Problem description »
The answer must be the full listing, repeated word for word.

Data for analysis »

((

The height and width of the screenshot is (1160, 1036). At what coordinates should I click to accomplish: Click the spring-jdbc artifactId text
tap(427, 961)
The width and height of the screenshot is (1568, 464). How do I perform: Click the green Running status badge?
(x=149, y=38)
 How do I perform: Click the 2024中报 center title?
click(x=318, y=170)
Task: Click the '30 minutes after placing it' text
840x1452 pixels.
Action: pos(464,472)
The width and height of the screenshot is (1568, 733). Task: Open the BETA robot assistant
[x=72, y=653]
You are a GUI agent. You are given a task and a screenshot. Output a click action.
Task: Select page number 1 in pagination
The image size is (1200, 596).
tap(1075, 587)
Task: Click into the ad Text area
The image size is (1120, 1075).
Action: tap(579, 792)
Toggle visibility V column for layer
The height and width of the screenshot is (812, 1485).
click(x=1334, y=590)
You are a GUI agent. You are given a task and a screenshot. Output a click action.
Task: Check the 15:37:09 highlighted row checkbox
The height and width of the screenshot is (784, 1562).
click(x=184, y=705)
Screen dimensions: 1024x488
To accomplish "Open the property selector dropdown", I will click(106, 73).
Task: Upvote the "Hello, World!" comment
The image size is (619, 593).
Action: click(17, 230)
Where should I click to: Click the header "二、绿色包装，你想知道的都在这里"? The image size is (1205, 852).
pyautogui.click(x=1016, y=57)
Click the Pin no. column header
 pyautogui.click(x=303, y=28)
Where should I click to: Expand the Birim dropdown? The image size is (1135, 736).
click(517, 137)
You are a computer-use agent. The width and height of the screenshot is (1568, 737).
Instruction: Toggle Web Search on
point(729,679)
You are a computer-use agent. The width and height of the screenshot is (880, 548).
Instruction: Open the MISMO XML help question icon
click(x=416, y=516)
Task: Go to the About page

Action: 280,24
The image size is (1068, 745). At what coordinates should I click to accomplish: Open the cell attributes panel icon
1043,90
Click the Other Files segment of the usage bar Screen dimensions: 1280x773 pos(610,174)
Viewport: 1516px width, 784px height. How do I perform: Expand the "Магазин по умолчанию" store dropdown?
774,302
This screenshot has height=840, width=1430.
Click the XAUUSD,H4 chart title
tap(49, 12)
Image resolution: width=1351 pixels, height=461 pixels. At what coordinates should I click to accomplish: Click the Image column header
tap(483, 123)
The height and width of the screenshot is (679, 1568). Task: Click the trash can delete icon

))

Output of the exercise »
The height and width of the screenshot is (1160, 1036). At what coordinates should I click to accomplish: Click the spring-jdbc artifactId text
tap(427, 961)
The width and height of the screenshot is (1568, 464). How do I perform: Click the green Running status badge?
(x=149, y=38)
 How do I perform: Click the 2024中报 center title?
click(x=318, y=170)
Task: Click the '30 minutes after placing it' text
840x1452 pixels.
Action: pos(464,472)
The width and height of the screenshot is (1568, 733). Task: Open the BETA robot assistant
[x=72, y=653]
You are a GUI agent. You are given a task and a screenshot. Output a click action.
Task: Select page number 1 in pagination
The image size is (1200, 596).
tap(1075, 587)
Task: Click into the ad Text area
The image size is (1120, 1075).
Action: tap(579, 792)
Toggle visibility V column for layer
The height and width of the screenshot is (812, 1485).
click(x=1334, y=590)
You are a GUI agent. You are given a task and a screenshot. Output a click action.
Task: Check the 15:37:09 highlighted row checkbox
The height and width of the screenshot is (784, 1562).
click(x=184, y=705)
Screen dimensions: 1024x488
To accomplish "Open the property selector dropdown", I will click(106, 73).
Task: Upvote the "Hello, World!" comment
The image size is (619, 593).
Action: click(17, 230)
Where should I click to: Click the header "二、绿色包装，你想知道的都在这里"? The image size is (1205, 852).
pyautogui.click(x=1016, y=57)
Click the Pin no. column header
 pyautogui.click(x=303, y=28)
Where should I click to: Expand the Birim dropdown? The image size is (1135, 736).
click(517, 137)
You are a computer-use agent. The width and height of the screenshot is (1568, 737).
Instruction: Toggle Web Search on
point(729,679)
You are a computer-use agent. The width and height of the screenshot is (880, 548).
Instruction: Open the MISMO XML help question icon
click(x=416, y=516)
Task: Go to the About page

Action: 280,24
The image size is (1068, 745). At what coordinates should I click to accomplish: Open the cell attributes panel icon
1043,90
Click the Other Files segment of the usage bar Screen dimensions: 1280x773 pos(610,174)
Viewport: 1516px width, 784px height. How do I perform: Expand the "Магазин по умолчанию" store dropdown?
774,302
This screenshot has height=840, width=1430.
Click the XAUUSD,H4 chart title
tap(49, 12)
Image resolution: width=1351 pixels, height=461 pixels. At what coordinates should I click to accomplish: Click the Image column header
tap(483, 123)
The height and width of the screenshot is (679, 1568). Task: Click the trash can delete icon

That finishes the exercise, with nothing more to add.